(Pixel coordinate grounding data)
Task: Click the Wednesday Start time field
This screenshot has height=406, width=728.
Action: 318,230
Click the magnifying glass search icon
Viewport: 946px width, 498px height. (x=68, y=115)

To do ->
Reproduce each entry above without a single difference.

Answer for this exercise ->
Task: Click the Wednesday Start time field
This screenshot has height=406, width=728.
Action: 318,230
Click the magnifying glass search icon
Viewport: 946px width, 498px height. (x=68, y=115)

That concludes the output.